Every now and then articles appear that debate these percentages, but when I teach communication programs, I slam my hand on the table, and say in a very loud voice, “I’m not angry,” to demonstrate my point. People flinch and think the numbers are close enough. My voice and body say I am furious even if my words claim I’m not. If words, voice, and body agree, you are sending a powerful message. If not, people always believe the message of your voice and body over your words.
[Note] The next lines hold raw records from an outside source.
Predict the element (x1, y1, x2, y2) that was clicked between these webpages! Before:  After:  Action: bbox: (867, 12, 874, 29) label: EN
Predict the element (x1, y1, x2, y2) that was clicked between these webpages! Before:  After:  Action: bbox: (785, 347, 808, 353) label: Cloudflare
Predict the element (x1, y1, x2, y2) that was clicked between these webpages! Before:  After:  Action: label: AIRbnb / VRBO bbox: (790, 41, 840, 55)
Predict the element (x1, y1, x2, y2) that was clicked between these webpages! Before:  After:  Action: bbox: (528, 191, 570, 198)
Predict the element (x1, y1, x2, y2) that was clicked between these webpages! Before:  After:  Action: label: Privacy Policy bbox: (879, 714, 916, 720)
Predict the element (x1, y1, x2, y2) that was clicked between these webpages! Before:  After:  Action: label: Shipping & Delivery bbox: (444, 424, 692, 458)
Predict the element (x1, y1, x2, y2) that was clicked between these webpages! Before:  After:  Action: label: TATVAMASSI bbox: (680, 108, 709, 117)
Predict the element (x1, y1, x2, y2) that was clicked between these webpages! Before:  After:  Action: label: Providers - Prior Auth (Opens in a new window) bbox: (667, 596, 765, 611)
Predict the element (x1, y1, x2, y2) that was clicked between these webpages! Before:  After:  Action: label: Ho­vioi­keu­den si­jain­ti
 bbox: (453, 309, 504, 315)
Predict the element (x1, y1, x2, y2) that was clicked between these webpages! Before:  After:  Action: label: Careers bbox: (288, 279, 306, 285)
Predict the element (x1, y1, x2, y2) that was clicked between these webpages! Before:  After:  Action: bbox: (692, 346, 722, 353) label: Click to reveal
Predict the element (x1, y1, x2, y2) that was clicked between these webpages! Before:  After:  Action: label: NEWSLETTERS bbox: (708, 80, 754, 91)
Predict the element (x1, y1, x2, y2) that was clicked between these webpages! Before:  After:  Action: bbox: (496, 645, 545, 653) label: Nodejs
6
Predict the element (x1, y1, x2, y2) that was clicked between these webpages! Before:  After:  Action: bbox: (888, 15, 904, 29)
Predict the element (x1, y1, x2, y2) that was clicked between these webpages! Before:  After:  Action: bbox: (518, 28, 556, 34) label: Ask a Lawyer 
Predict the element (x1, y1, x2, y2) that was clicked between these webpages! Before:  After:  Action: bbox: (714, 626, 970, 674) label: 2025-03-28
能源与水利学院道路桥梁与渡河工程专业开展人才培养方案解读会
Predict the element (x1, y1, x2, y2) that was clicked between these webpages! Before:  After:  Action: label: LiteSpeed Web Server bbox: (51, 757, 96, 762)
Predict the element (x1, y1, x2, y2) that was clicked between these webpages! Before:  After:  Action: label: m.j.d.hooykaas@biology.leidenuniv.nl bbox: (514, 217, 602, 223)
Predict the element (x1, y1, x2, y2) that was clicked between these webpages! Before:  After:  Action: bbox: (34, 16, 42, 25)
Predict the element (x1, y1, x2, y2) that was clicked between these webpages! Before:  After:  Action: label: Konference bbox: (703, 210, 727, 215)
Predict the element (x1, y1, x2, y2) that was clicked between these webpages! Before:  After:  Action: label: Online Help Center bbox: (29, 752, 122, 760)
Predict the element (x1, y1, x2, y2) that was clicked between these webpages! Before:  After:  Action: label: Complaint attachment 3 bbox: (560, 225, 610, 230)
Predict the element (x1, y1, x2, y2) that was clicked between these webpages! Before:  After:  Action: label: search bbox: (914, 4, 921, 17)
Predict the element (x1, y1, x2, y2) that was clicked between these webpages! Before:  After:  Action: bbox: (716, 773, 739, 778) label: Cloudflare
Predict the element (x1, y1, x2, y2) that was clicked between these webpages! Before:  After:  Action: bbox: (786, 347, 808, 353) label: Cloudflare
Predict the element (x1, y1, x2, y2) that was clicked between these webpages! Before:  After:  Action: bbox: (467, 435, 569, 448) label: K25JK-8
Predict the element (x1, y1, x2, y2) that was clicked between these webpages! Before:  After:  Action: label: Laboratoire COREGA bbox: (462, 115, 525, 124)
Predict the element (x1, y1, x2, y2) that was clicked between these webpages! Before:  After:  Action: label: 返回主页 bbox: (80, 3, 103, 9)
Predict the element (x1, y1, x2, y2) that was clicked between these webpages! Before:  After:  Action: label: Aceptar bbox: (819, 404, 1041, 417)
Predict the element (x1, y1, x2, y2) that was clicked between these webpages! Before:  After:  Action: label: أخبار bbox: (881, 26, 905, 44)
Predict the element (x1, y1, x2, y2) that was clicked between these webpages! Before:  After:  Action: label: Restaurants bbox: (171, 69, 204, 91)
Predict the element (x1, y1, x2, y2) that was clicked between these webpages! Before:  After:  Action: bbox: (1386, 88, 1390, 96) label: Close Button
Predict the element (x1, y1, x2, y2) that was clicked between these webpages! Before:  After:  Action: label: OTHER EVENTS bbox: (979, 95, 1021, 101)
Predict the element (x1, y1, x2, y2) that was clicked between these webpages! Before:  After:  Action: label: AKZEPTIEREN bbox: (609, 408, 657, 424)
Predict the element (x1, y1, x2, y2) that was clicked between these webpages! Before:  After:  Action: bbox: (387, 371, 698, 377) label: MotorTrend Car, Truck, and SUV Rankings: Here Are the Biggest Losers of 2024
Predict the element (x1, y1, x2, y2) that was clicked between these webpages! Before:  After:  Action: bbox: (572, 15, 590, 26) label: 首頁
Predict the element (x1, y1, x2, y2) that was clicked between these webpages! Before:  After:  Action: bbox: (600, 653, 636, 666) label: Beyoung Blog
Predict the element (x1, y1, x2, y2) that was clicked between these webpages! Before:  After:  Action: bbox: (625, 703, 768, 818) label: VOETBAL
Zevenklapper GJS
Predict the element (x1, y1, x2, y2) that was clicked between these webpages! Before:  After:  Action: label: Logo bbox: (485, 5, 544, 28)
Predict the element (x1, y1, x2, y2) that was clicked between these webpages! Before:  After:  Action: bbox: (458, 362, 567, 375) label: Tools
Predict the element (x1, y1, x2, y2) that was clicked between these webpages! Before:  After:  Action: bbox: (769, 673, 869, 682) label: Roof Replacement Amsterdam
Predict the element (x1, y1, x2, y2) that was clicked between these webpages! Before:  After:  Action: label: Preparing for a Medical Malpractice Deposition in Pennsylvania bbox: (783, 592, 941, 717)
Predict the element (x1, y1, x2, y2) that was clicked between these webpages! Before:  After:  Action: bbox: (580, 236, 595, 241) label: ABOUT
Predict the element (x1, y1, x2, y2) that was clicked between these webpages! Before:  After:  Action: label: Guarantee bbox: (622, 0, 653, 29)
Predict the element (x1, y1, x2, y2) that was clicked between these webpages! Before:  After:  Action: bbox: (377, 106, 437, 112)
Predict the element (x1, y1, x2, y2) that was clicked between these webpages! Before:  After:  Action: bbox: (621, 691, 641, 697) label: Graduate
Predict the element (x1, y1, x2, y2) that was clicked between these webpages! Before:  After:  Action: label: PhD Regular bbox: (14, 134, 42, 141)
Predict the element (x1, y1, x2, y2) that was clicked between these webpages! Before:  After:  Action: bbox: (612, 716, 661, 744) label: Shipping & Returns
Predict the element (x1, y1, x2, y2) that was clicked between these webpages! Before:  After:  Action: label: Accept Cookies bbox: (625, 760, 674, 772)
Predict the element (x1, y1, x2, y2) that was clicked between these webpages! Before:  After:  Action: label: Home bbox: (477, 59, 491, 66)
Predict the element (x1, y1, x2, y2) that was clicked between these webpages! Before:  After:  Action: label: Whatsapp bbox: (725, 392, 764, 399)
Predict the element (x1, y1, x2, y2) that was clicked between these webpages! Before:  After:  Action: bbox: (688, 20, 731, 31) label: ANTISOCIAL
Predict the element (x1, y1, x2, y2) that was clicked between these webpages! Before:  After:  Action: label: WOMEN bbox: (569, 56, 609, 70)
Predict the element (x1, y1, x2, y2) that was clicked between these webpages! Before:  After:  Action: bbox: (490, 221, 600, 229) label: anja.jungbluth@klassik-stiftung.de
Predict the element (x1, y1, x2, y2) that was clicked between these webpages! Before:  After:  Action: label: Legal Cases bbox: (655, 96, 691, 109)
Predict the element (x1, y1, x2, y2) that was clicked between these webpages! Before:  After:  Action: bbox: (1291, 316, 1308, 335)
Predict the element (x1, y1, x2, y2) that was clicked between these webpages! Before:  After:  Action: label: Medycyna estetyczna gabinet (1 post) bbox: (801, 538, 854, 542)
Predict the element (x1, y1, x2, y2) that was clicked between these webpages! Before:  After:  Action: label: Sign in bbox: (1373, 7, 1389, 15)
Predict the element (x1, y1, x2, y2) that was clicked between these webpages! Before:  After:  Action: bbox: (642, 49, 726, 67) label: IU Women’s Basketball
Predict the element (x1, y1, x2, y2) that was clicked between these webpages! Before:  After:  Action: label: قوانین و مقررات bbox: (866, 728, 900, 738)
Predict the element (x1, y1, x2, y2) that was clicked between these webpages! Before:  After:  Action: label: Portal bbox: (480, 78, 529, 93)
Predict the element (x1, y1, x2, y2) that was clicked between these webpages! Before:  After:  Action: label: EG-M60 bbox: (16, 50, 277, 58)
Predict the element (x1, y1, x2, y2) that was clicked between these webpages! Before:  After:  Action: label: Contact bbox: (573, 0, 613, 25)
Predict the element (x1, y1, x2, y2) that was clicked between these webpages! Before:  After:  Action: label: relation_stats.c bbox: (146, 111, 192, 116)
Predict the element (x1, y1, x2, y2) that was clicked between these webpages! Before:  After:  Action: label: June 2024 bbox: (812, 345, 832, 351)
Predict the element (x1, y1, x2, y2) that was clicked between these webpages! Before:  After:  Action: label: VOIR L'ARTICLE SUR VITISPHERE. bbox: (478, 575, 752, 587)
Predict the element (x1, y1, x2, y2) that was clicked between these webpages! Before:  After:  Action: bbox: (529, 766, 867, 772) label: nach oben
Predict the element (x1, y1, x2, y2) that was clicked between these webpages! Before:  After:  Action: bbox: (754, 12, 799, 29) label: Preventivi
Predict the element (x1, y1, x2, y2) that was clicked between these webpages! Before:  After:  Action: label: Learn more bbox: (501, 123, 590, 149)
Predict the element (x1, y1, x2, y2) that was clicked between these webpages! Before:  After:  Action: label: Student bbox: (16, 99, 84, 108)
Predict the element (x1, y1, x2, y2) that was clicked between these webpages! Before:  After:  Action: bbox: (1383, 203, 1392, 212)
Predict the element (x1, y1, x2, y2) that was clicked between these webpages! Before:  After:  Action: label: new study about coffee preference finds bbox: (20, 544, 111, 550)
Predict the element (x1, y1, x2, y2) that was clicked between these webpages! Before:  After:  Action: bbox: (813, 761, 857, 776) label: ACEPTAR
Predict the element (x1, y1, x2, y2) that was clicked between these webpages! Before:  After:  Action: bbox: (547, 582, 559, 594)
Dr. Hamilton said patients who come to him have just been told by another physician they may have a brain tumor. “We have to focus not just on what we say but on what our bodies say. Things like looking people in the face, letting them finish their questions, trying to patiently explain a lab test and what it means, letting them see you’re willing to meet with their families instead of trying to avoid them because you realize that as soon as they go home everybody says, ‘What did the doctor say?’”

How you look and sound matter even when the subject is much less serious than a scary medical diagnosis. Has anyone ever told you, “It’s not what you said but how you said it?” Nonverbal communication, sometimes called body language, which includes the sound of your voice and the movements of your body, is a powerful part of communication.

I’ve coached people whose voices were too soft or too loud, and whose body movements were slumped over and wimpy or fast moving and aggressive. They’ve said, “That’s just the way I am.”

And I say, “No, that attitude won’t do. Your voice needs a flexible range much like a musical instrument. While the video camera runs, let’s practice going from soft and tender to strong and confident to firm and stern, but never arrogant. Your voice and body need to match your words.”

I was once told the resting position of my face was a bit grim. That’s fine when I’m working alone in my office, but when I go out in public, I pay attention to brightening up my face and lifting up the corners of my lips a bit. What body language quirks do you have that you might need to change?